··· SUPPLIED MATERIAL
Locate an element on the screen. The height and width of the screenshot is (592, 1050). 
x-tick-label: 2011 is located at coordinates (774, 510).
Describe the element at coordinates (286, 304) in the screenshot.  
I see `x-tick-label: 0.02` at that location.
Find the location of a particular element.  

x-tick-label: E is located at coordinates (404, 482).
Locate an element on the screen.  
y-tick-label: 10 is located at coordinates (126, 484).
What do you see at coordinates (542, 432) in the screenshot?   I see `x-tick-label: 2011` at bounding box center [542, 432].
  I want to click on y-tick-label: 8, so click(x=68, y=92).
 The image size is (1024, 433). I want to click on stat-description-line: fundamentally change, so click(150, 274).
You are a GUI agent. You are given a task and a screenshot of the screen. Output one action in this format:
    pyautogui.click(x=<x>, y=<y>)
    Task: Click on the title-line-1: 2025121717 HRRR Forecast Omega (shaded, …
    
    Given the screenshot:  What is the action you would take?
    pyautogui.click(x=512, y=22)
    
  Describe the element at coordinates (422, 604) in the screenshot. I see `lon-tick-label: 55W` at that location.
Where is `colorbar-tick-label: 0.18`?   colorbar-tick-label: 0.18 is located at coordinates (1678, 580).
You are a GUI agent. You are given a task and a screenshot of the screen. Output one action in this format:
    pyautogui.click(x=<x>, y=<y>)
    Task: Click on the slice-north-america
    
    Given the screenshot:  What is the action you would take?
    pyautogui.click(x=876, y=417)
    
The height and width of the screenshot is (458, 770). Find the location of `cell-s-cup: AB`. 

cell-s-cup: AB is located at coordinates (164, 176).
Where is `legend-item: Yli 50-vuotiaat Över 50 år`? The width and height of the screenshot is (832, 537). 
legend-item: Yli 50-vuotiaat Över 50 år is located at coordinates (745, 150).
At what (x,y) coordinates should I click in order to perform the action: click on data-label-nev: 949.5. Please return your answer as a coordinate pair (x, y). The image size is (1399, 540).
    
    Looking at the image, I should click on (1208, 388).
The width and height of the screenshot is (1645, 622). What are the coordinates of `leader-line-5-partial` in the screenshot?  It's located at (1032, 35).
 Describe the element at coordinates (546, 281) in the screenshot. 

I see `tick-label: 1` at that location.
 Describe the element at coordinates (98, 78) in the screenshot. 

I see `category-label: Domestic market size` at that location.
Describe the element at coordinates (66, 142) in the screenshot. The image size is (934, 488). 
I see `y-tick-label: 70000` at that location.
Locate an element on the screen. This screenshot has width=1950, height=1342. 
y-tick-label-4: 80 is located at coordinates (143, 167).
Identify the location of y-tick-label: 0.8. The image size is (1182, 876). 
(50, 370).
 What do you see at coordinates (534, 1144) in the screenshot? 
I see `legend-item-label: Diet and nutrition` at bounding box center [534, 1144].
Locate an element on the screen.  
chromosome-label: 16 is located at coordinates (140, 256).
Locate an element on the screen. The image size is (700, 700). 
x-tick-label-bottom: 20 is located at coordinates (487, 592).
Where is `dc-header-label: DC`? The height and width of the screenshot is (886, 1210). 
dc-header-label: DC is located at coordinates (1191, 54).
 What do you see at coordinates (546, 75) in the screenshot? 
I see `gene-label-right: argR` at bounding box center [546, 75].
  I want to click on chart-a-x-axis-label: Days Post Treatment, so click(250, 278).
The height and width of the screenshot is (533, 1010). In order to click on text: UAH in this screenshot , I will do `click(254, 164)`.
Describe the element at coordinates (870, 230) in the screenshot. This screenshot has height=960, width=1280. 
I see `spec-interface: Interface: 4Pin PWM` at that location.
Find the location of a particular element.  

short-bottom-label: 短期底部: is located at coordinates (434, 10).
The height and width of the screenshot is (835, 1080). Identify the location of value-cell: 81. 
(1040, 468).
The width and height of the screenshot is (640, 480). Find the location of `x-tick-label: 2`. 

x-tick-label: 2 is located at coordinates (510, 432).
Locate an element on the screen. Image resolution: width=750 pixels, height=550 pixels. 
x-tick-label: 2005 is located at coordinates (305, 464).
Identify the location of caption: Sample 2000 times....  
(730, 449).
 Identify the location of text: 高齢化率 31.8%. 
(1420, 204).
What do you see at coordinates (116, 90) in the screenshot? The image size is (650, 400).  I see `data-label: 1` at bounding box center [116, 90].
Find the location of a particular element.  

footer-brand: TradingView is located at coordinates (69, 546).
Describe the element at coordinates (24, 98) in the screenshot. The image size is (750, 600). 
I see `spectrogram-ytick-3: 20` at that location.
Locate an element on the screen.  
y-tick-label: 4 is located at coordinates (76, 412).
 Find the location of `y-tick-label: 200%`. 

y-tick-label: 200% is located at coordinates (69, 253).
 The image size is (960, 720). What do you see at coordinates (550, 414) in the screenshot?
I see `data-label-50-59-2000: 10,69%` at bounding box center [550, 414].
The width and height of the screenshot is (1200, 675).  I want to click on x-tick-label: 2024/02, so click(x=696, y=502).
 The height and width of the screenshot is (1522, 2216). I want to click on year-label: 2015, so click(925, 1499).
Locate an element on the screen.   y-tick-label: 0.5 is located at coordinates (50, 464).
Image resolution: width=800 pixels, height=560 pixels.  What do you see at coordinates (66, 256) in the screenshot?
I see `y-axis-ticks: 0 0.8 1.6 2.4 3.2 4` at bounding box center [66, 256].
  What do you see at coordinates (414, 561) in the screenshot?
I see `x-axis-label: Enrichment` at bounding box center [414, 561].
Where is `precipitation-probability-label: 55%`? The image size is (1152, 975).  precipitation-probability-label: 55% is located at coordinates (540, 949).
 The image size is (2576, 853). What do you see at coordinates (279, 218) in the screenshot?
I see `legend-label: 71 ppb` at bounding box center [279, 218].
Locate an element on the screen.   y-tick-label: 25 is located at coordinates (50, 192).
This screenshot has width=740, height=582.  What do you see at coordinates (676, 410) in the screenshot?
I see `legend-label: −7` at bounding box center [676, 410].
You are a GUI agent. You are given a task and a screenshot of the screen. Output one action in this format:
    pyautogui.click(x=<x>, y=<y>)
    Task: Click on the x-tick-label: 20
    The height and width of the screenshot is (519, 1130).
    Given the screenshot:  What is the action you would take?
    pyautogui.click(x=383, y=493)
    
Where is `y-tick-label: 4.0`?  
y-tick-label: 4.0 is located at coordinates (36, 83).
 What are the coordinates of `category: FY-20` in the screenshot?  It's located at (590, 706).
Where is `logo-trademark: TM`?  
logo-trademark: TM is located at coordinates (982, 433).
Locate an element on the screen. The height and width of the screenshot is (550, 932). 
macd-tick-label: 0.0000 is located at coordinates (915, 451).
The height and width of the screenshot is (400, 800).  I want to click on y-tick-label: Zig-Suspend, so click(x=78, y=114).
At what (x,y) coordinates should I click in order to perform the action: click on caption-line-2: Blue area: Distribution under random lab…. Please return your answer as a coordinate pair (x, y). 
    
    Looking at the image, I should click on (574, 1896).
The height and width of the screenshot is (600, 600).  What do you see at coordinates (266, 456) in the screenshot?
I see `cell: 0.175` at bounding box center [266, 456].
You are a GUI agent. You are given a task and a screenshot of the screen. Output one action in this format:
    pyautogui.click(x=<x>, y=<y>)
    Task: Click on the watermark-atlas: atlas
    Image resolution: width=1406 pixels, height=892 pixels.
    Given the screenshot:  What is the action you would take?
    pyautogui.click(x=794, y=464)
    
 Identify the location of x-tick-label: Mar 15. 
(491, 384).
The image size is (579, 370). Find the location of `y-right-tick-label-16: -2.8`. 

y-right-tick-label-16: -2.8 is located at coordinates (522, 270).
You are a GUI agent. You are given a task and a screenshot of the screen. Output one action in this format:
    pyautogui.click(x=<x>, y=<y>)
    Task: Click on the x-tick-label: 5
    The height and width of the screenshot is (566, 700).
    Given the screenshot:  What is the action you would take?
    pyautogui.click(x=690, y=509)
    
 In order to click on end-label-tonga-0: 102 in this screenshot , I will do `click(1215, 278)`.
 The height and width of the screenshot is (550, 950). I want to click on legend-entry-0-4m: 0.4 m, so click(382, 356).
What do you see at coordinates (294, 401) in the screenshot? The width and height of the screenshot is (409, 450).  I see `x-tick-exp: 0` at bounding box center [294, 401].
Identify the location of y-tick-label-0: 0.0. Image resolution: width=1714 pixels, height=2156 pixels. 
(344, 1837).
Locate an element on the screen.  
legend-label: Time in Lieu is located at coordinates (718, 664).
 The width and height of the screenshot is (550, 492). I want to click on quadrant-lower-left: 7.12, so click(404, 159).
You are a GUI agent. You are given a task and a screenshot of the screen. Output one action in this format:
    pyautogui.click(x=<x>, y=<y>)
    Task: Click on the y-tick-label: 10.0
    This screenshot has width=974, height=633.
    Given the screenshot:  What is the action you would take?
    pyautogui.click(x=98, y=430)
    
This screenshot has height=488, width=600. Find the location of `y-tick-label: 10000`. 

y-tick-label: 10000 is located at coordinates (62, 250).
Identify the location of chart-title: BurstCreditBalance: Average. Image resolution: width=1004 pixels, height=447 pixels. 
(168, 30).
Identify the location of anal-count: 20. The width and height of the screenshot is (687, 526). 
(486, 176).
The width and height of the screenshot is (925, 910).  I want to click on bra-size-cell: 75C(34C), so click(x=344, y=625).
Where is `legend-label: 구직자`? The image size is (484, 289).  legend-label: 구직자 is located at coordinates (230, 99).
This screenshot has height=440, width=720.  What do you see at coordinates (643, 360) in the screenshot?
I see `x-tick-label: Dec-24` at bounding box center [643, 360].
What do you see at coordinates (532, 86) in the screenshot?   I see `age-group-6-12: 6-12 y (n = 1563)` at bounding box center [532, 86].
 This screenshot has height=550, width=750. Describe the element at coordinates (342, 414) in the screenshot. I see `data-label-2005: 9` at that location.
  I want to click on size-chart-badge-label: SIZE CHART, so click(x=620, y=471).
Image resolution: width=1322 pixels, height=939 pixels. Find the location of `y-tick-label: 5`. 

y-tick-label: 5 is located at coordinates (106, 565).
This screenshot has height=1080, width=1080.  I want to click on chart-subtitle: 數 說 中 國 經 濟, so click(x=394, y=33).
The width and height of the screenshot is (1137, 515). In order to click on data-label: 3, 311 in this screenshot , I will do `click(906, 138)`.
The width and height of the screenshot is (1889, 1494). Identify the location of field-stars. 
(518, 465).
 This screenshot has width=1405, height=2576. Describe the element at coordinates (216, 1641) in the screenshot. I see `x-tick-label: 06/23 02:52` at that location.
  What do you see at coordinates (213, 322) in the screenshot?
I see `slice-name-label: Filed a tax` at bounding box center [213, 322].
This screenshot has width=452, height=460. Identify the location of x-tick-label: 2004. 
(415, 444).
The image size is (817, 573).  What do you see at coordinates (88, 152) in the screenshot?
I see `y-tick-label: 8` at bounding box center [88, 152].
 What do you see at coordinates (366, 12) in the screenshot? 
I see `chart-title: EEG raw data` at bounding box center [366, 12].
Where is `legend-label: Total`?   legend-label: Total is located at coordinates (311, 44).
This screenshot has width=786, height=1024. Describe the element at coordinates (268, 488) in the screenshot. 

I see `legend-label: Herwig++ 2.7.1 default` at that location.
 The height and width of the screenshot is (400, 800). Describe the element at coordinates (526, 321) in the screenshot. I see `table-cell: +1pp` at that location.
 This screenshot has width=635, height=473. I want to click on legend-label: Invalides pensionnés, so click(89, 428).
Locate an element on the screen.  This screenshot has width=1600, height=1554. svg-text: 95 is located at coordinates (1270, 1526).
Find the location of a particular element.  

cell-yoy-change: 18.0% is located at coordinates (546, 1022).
······
— TASK ITEM —
Pick out every line in the records above that contains the string "cell". Case counts.

— WRITTEN REPLY —
The height and width of the screenshot is (458, 770). Find the location of `cell-s-cup: AB`. 
cell-s-cup: AB is located at coordinates (164, 176).
The height and width of the screenshot is (835, 1080). Identify the location of value-cell: 81. 
I see `cell: 0.175` at bounding box center [266, 456].
The width and height of the screenshot is (925, 910).  I want to click on bra-size-cell: 75C(34C), so click(x=344, y=625).
 The height and width of the screenshot is (400, 800). Describe the element at coordinates (526, 321) in the screenshot. I see `table-cell: +1pp` at that location.
cell-yoy-change: 18.0% is located at coordinates (546, 1022).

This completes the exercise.